If you’re going to do something on AWS like, I don’t know… Harnessing 3200 Gbps Network: A Journey with RDMA, EFA, and libfabric? You should probably be sure to bring money. There’s a reason the author works at a company that’s reportedly just closed a half-billion dollar funding round.

A (presumably) well-meaning security researcher at Snyk apparently deployed malicious NPM packages targeting Cursor, which… okay, fine, I don’t really know where the Red Team acceptable behavior line is drawn these days, but it certainly gets crossed when this package ships your environment variables upstream. Snyk’s media group had not responded to a request for comment as of press time.

Can AWS really fix AI hallucination? asks The Register. Betteridge’s Law of Headlines responds "Nope."

Avoiding mistakes with AWS OIDC integration conditions is a good read; take it from someone who historically made a mistake with AWS OIDC integration conditions. Oops.

The many ways to obtain credentials in AWS | Wiz Blog hits home for me this week; I’ve been spending some time on a new side project and once again I’m vexed by just how irritating it is to safely and responsibly convert SSO sessions into credentials that some of the AWS tooling can understand in my development environment.

An amazing takedown of Apple Intelligence that resonates with my own experience with it: They squandered the holy grail.

Podcasts

Screaming in the Cloud: Heroku’s Resurgence with Adam Zimman

Screaming in the Cloud: Replay – Changing the Way We Interview with Emma Bostian

Choice Cuts

Amazon DynamoDB now supports configurable point-in-time-recovery periods – This is just plain weird. The configured maximum recovery period doesn’t impact the price you’re charged for turning on PITR–so why does this feature exist? I can only assume it’s to meet some data deletion compliance requirement for a very specific use case, but I’m thrilled to be proven wrong.

AWS Compute Optimizer now expands idle and rightsizing recommendations for Amazon EC2 Auto Scaling groups – This is interesting–if you’re running autoscaling groups, Compute Optimizer (motto: "We also optimize storage volumes because we don’t name things good!") can tell you when you should be using different instance types, or when you should really consider scaling things down for a change. I like this!

Announcing the new AWS Asia Pacific (Thailand) Region | AWS News Blog – Now that ap-southeast-7 exists, it’s really starting to feel as if treating every region as its own isolated cloud environment is becoming untenable. The management overhead for some workloads is growing fierce.

Shaping the future of CDK together – Well this is something new. Not quite a foundation, but a steering council? This might be worth paying attention to.

The benefits of an email-based AI virtual assistant on AWS – "Using email as a secure medium" is a section heading in this article and it has me screaming. Yes, email CAN be made into that, but you have to go significantly out of your way in various usability impacting ways to get there. Virtually nobody does this–so referring to email as inherently "secure" is deeply misleading in ways that can get customers into serious trouble.

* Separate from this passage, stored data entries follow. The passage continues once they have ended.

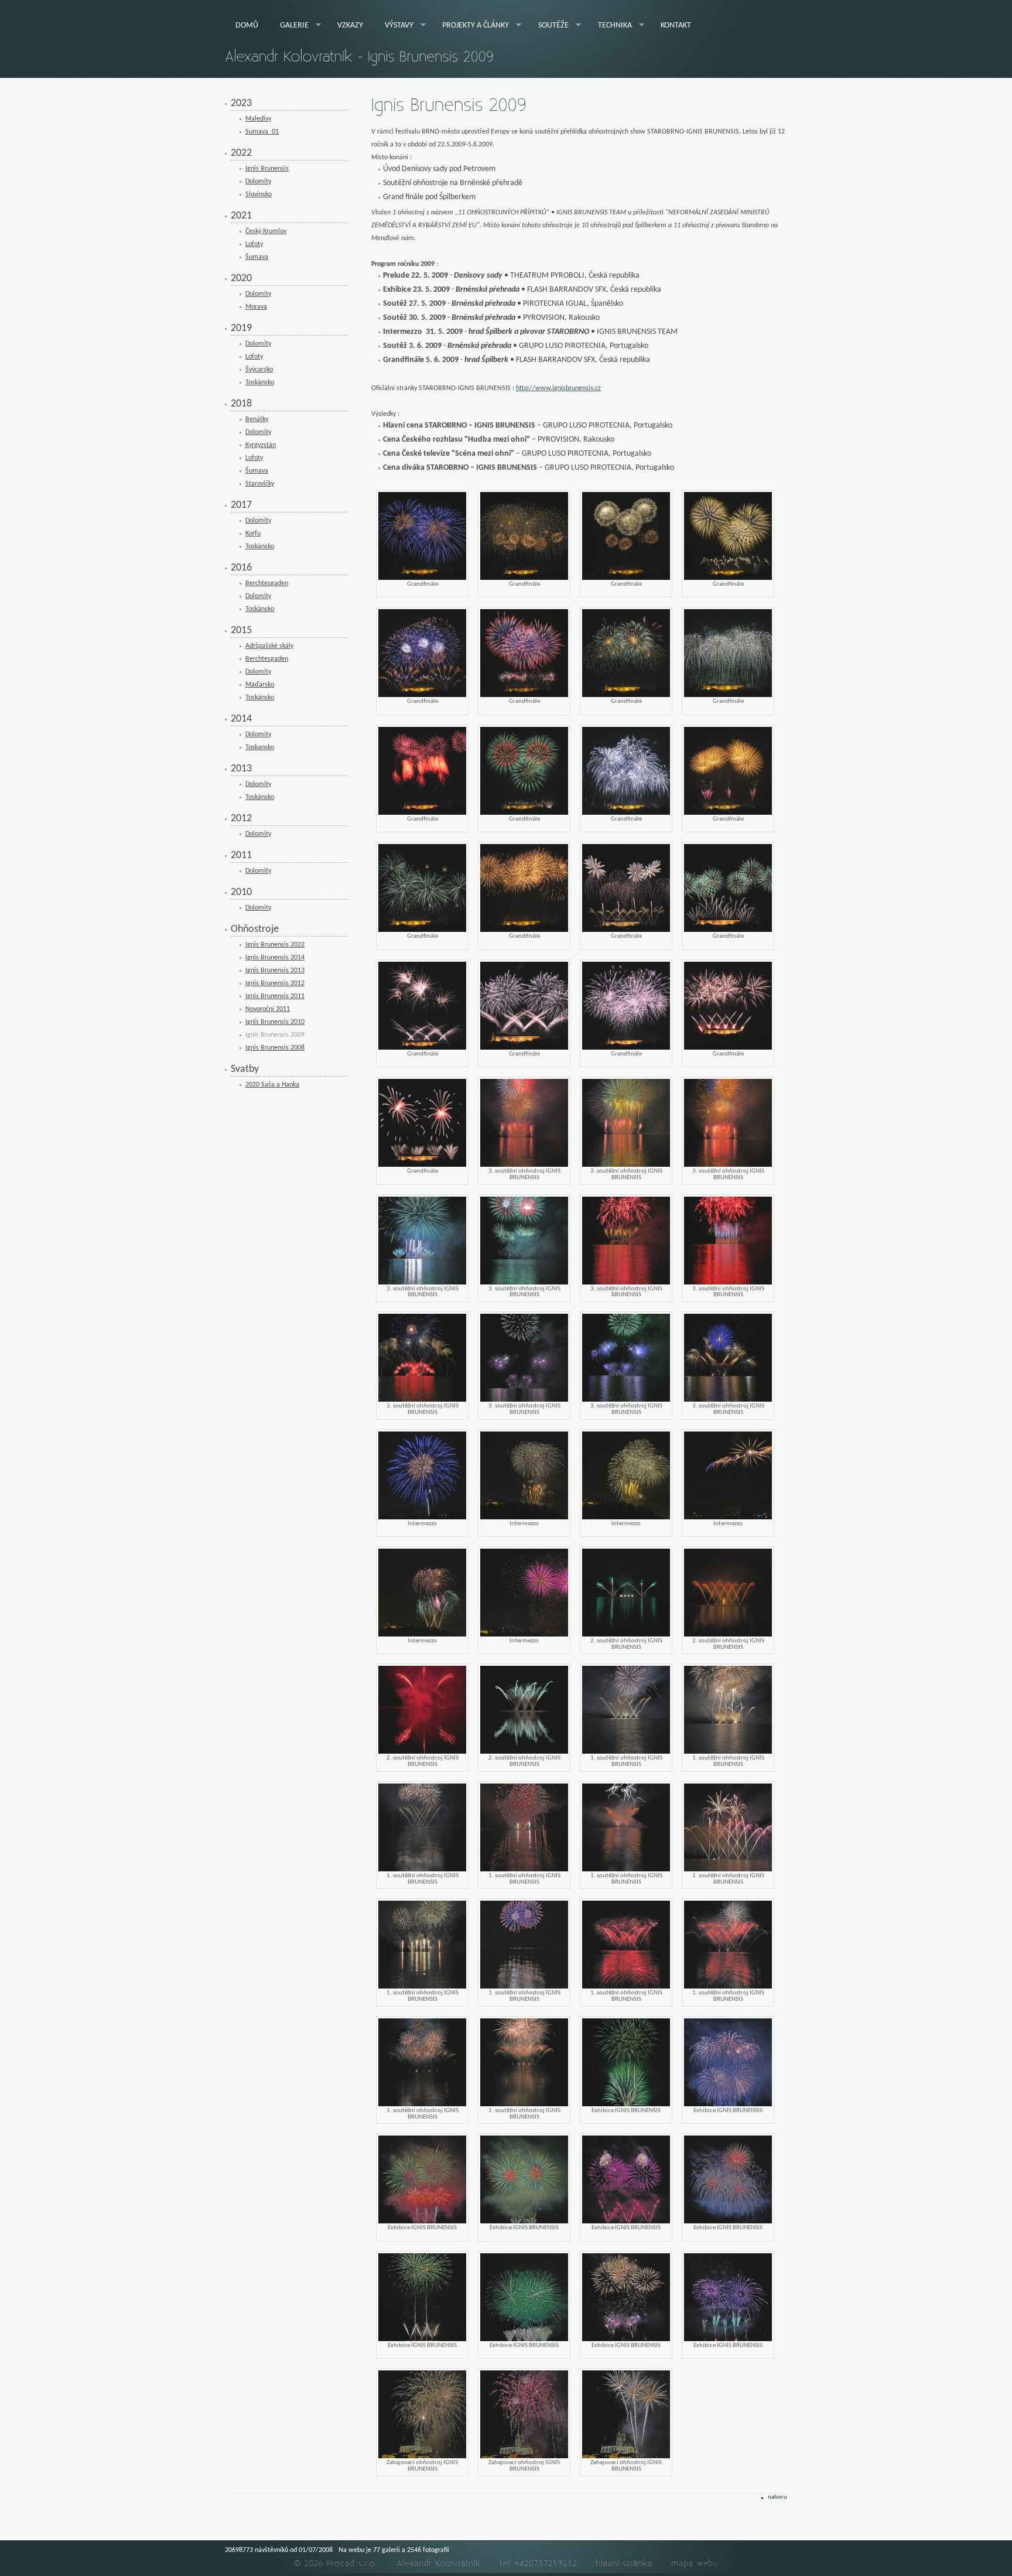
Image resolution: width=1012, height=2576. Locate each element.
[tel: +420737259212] (538, 2563)
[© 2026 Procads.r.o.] (336, 2563)
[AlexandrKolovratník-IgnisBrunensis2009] (359, 57)
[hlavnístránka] (624, 2563)
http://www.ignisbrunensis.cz (558, 388)
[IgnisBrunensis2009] (448, 106)
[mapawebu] (695, 2563)
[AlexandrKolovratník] (439, 2563)
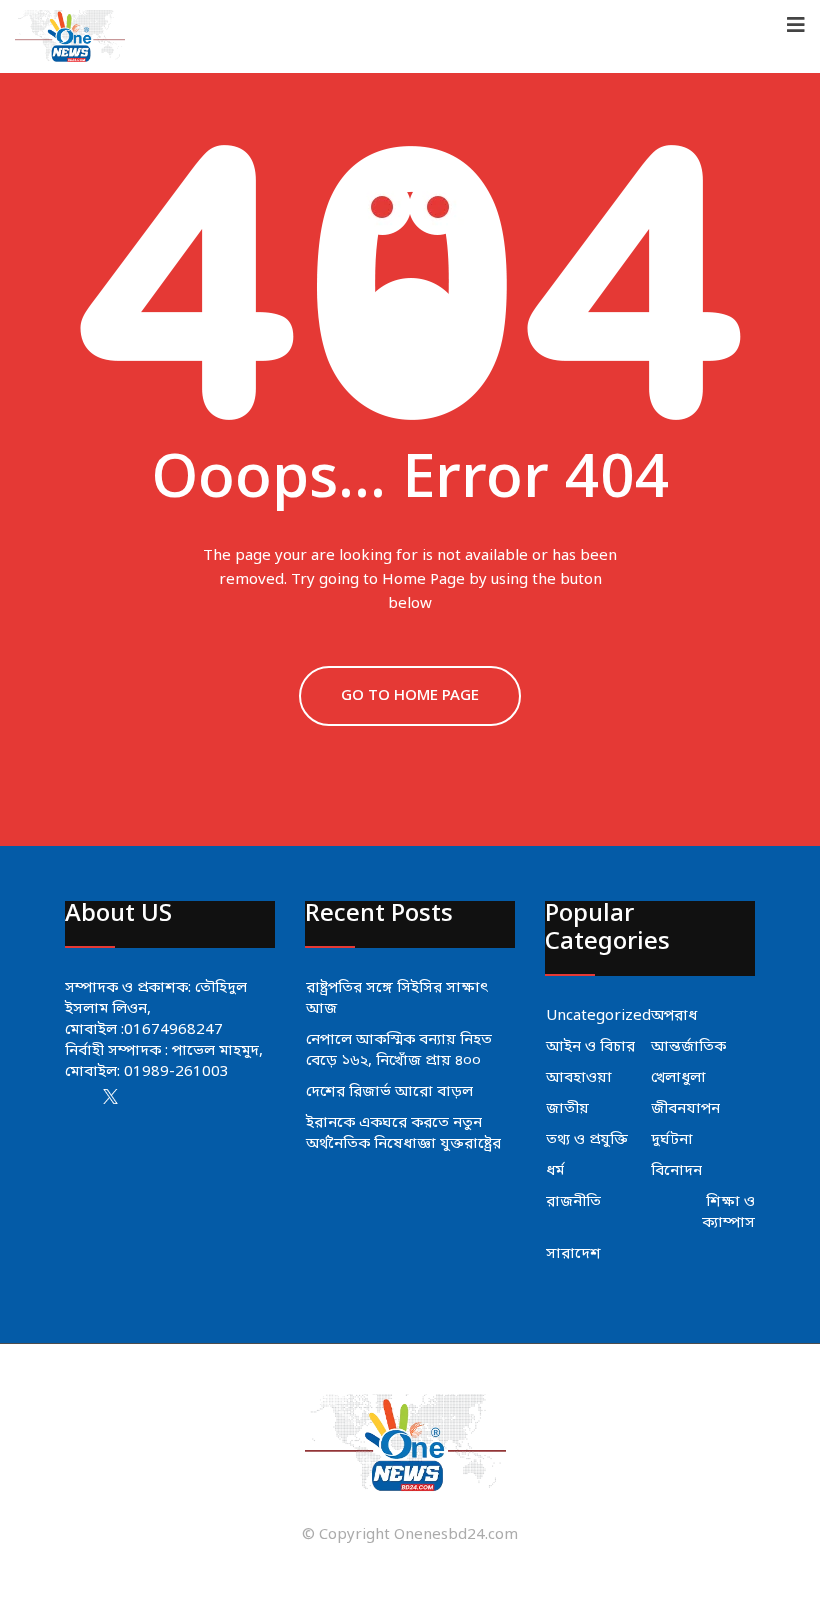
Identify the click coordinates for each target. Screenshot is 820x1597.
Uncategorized (598, 1016)
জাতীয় (567, 1109)
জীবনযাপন (685, 1109)
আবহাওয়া (579, 1078)
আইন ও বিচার (590, 1047)
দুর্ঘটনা (672, 1140)
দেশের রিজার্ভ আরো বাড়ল (389, 1092)
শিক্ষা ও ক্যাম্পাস (728, 1212)
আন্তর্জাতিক (688, 1047)
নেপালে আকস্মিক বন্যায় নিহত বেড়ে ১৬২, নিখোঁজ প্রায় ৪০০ (399, 1050)
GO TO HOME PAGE (410, 696)
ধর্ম (555, 1171)
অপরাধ (674, 1016)
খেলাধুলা (678, 1078)
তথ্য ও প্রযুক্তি (587, 1140)
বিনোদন (676, 1171)
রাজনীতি (573, 1202)
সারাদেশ (573, 1254)
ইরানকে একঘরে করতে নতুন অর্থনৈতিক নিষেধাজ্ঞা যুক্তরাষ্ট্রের (403, 1133)
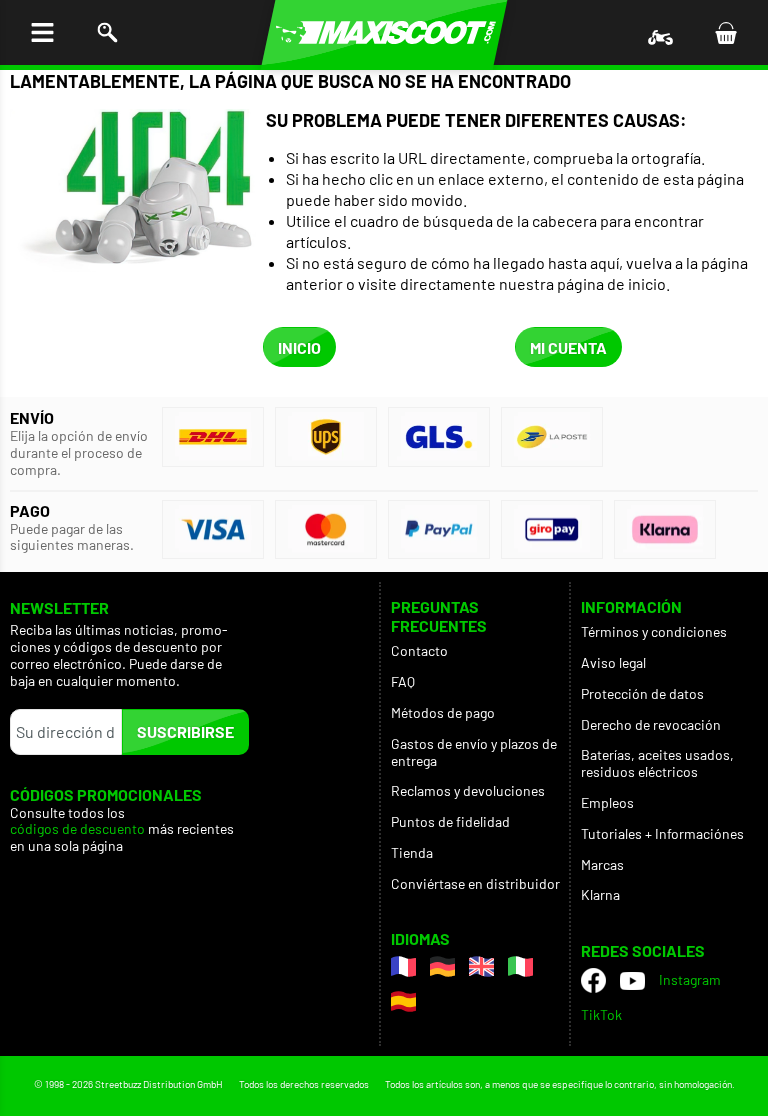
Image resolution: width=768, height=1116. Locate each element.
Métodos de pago (443, 712)
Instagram (690, 979)
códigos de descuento (77, 829)
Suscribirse (185, 731)
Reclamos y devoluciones (468, 790)
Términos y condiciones (654, 631)
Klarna (600, 894)
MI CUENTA (568, 347)
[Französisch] (403, 966)
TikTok (601, 1014)
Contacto (419, 650)
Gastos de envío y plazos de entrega (474, 752)
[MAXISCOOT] (384, 32)
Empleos (607, 802)
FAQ (403, 681)
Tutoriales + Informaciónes (662, 833)
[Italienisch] (520, 966)
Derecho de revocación (651, 724)
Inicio (299, 347)
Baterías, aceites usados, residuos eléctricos (657, 763)
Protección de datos (642, 693)
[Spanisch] (403, 1001)
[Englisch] (481, 966)
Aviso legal (613, 662)
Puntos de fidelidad (450, 821)
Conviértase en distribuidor (475, 883)
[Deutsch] (442, 966)
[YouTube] (632, 981)
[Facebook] (593, 980)
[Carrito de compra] (725, 32)
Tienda (412, 852)
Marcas (602, 864)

Securing a city-sized event: How Amazon integrates physical and logical security at re:Invent – The physical logistics of something like re:Invent will never cease to amaze me.

Tools

If you want to Never Have Outdated Footer Dates Again, you owe it to yourself to check this site out. Trust me. Just do it.

fetch-aws-spotprice does what it says on the tin. I do love these wrapper functions that bring a human level of understanding to otherwise arcane AWS CLI positional arguments.

… and that’s what happened Last Week in AWS.